GÖÇMENLERE YÖNELİK IRKÇI TUTUM
Kovid-19 salgını, ABD ve Avrupa’da zor şartlarda yaşamlarını sürdürmeye çalışan göçmenleri olumsuz etkilemektedir. ABD’de işsizlik yardımına başvuramayan “kaçak göçmenler” hastalığın yayılmasına sebep olacakları gerekçesiyle sınır dışı edilmek istenmektedir. Pandemik hastalık ile mücadelede göçmen doktorların ön safta mücadele etmesine karşın göçmenlere yönelik ırkçı tutum utanç verici boyutlardadır. Uluslararası kuruluşlar göçmenlere yönelik kötü muamele ve ihmale karşı ivedilikle harekete geçmeli, göçmenlerin ‘kayıt dışı’ olmaları, farklı insanlık dışı muameleye tabi tutulmalarına sebep teşkil etmemelidir. Başta gözetim merkezlerinde kötü şartlarda tutulan göçmenler olmak üzere sağlık hizmetlerinden mahrum herkes gerekli sağlık taramasından geçirilmeli, hastalığa yakalananlar tedavi edilmelidir.

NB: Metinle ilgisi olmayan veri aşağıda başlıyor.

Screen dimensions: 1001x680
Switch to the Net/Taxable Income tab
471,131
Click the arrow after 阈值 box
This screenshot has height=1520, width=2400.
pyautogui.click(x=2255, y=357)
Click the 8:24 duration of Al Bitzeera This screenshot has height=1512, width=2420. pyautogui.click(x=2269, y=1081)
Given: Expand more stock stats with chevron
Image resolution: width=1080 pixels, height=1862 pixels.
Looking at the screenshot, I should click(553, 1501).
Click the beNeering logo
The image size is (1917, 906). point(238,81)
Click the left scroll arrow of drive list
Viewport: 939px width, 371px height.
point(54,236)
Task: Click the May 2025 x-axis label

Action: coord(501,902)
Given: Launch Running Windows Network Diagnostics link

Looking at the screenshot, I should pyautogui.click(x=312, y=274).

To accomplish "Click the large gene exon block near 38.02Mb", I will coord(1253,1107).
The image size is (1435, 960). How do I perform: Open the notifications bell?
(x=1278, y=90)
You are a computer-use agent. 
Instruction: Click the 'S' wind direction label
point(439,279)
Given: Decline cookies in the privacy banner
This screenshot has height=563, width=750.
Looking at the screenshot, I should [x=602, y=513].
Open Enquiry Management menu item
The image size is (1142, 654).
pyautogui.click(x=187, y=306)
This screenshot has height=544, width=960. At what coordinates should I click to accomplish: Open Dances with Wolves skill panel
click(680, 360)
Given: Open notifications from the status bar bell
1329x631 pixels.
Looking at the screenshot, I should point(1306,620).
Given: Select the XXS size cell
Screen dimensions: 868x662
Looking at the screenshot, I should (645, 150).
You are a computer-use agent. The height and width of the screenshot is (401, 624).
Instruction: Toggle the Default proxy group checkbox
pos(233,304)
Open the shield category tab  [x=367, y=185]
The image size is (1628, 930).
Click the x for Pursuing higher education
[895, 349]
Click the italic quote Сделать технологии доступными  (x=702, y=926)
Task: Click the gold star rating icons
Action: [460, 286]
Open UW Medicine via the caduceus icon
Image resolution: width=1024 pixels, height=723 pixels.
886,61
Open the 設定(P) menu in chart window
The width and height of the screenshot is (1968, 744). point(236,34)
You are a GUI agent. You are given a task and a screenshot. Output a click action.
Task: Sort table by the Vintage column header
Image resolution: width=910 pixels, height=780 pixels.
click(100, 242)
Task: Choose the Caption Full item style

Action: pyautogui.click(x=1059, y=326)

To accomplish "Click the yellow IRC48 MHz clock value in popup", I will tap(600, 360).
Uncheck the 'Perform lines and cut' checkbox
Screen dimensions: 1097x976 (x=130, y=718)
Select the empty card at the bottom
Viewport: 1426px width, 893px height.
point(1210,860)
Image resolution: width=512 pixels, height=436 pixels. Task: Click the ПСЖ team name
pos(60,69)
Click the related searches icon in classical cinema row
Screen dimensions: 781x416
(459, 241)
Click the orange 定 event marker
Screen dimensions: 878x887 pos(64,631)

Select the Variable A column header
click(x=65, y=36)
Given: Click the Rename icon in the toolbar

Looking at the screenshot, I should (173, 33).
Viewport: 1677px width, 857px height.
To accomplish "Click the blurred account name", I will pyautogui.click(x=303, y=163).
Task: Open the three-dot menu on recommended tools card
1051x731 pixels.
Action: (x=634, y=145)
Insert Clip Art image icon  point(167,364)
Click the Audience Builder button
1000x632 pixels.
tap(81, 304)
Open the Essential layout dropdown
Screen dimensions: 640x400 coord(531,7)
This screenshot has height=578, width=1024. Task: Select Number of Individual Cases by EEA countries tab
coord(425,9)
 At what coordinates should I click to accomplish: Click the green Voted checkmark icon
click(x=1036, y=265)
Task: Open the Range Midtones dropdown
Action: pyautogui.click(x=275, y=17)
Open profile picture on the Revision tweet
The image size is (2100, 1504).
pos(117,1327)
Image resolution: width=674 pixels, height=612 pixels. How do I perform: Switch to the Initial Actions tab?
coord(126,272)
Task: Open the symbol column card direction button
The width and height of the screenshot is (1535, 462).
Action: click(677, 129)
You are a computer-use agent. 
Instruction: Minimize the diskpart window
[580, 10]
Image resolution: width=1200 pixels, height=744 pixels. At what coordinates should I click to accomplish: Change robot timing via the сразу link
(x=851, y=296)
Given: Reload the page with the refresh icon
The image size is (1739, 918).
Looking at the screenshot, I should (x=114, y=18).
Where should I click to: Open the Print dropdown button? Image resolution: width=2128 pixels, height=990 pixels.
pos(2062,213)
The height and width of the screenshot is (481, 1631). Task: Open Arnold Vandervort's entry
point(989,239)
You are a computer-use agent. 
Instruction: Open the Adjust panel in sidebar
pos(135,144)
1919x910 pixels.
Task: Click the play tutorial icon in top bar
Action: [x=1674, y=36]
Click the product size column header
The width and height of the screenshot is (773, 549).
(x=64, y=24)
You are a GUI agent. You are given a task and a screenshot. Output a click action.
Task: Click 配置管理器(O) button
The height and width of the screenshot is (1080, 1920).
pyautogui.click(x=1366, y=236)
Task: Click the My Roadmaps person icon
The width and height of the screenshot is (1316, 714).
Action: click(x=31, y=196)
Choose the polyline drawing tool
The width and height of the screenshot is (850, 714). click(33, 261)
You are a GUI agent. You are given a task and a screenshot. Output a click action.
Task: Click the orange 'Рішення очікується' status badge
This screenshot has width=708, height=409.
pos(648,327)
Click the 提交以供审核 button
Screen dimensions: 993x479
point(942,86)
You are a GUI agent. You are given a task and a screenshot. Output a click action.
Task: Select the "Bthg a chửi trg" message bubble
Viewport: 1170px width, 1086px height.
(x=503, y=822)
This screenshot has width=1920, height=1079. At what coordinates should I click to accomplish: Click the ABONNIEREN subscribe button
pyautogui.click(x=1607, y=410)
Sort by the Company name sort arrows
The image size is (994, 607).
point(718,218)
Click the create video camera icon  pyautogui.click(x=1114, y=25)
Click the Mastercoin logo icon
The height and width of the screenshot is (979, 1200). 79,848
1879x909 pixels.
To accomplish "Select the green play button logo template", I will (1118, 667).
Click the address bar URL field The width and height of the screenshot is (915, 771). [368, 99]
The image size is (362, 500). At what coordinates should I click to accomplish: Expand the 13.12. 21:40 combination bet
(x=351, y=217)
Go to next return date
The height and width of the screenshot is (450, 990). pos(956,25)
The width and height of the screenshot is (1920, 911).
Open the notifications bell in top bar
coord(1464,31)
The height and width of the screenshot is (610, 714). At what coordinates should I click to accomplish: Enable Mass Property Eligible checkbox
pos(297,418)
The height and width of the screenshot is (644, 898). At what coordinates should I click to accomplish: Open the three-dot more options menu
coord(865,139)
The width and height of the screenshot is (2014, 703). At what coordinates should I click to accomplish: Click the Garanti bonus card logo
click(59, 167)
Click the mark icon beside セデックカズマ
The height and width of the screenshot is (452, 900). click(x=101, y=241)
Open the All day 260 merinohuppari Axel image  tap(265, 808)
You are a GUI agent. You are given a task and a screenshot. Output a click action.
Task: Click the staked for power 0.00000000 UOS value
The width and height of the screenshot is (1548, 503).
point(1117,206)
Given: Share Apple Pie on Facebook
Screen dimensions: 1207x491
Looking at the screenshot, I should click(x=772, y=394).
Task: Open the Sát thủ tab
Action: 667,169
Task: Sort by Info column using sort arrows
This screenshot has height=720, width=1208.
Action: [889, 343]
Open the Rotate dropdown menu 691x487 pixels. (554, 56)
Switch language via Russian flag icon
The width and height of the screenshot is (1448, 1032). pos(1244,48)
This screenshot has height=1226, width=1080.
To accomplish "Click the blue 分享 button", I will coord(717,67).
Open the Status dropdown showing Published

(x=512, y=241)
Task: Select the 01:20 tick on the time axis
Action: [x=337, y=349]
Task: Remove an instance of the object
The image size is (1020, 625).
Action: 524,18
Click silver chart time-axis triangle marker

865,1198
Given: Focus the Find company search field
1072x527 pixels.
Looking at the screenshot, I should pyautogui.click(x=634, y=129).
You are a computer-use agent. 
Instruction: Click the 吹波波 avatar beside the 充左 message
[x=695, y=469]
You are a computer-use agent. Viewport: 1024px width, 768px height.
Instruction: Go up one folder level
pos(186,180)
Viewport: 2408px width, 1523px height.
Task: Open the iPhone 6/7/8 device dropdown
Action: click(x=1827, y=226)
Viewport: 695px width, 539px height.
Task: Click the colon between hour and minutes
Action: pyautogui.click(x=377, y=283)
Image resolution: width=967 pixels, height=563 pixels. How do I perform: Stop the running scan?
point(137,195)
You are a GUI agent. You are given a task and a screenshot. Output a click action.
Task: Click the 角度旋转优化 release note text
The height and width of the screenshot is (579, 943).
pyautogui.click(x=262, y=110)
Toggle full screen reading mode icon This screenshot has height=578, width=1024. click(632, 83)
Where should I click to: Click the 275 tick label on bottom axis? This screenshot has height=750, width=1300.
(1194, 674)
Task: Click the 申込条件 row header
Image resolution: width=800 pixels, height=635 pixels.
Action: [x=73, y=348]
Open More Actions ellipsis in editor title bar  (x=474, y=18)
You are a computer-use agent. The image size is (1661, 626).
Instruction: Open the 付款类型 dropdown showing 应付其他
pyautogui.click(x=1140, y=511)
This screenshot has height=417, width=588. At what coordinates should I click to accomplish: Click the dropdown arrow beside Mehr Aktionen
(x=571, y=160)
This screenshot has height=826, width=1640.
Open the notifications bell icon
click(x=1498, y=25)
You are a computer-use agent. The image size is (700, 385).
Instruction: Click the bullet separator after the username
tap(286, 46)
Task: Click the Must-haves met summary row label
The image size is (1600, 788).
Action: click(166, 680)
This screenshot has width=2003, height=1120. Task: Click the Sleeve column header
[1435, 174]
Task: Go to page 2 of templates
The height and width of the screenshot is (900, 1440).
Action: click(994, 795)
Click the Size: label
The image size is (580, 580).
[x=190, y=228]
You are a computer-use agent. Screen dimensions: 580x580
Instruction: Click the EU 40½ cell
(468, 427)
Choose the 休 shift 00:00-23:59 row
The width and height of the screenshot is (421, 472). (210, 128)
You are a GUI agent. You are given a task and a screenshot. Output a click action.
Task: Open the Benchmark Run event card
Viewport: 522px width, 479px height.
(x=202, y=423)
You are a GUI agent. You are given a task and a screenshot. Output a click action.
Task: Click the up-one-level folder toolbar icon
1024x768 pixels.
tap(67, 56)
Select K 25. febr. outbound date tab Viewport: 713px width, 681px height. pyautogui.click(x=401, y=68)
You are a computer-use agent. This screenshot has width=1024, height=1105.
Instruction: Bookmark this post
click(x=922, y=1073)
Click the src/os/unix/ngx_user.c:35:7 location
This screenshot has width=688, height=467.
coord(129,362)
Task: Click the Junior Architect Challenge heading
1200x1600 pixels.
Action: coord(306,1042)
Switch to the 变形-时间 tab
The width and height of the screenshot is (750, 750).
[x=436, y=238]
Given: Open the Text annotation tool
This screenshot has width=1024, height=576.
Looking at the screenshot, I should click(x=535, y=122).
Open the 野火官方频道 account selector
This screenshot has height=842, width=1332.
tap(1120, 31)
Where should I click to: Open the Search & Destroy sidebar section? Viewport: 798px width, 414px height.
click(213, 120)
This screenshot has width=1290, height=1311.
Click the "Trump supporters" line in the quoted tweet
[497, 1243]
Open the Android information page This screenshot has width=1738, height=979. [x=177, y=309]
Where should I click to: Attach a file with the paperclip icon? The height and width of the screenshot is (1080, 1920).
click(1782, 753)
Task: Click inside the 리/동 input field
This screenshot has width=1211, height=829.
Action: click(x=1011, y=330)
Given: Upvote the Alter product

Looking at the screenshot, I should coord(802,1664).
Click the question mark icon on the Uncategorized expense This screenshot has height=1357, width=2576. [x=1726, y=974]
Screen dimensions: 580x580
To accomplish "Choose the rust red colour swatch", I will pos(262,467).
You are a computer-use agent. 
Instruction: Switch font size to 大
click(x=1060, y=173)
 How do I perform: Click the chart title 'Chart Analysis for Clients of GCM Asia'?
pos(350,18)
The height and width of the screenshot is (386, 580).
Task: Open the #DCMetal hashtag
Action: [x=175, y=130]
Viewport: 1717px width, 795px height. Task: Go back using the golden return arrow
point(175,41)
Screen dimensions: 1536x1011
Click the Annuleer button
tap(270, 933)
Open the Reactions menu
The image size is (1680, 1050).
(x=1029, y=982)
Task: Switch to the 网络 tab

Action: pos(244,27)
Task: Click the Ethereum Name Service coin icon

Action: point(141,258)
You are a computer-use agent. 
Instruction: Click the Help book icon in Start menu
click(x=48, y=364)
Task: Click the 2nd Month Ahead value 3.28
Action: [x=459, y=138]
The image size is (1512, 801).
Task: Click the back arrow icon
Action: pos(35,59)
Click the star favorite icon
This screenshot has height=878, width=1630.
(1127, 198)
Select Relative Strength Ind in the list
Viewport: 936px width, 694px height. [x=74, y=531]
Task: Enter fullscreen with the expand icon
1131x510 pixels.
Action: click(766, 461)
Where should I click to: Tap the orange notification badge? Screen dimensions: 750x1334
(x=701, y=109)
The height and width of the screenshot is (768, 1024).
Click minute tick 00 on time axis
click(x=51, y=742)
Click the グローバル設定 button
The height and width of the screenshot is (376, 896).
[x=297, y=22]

ABD’NİN DSÖ’YE KATKIYI SONLANDIRMASI
ABD’nin Dünya Sağlık Örgütü’ne sağladığı fonun durdurulmasına yönelik kararı uluslararası kurumlar ve ülkeler üzerinde kurduğu ekonomik hegemonyanın bir yansımasıdır. Dünya Sağlık Örgütü’nü Kovid-19 salgını sürecinde hastalığı gizlemek, süreci iyi yönetememek ve Çin ile iş birliği yapmakla suçlayan ABD, ekonomik şantajla kurum ve ülkeleri kendi ekseninde tutmaya yönelik bir politika izlemektedir.
Pandemi ile mücadele için küresel iş birliğinin en gerekli olduğu dönemde alınan bu karar ABD’nin çıkar odaklı siyasetine karşı küresel mücadeleyi gerekli kılmaktadır. Uluslararası anlaşmaları ihlal eden, ekonomik yaptırımlarla ülke ve kurum politikalarını çıkarları doğrultusunda yönlendirmeye çalışan ABD, tüm dünya için tehdit unsuru olmaya devam etmektedir. Dünya Sağlık Örgütü’nün son pandemi ile ilgili kamuoyu bilgilendirmelerinde çelişkili noktalar olmakla birlikte hastalığın küresel çapta oluşturduğu kriz hali, salgın hastalıklara karşı örgütlü mücadelenin gerekli olduğu gerçeğini ortaya koymaktadır. Bu sebeple Dünya Sağlık Örgütü’nün siyasi etki ve amaçlardan bağımsız, dünya halklarının sağlığı için çalışmayı merkeze alacak şekilde revize edilmesi gereklidir.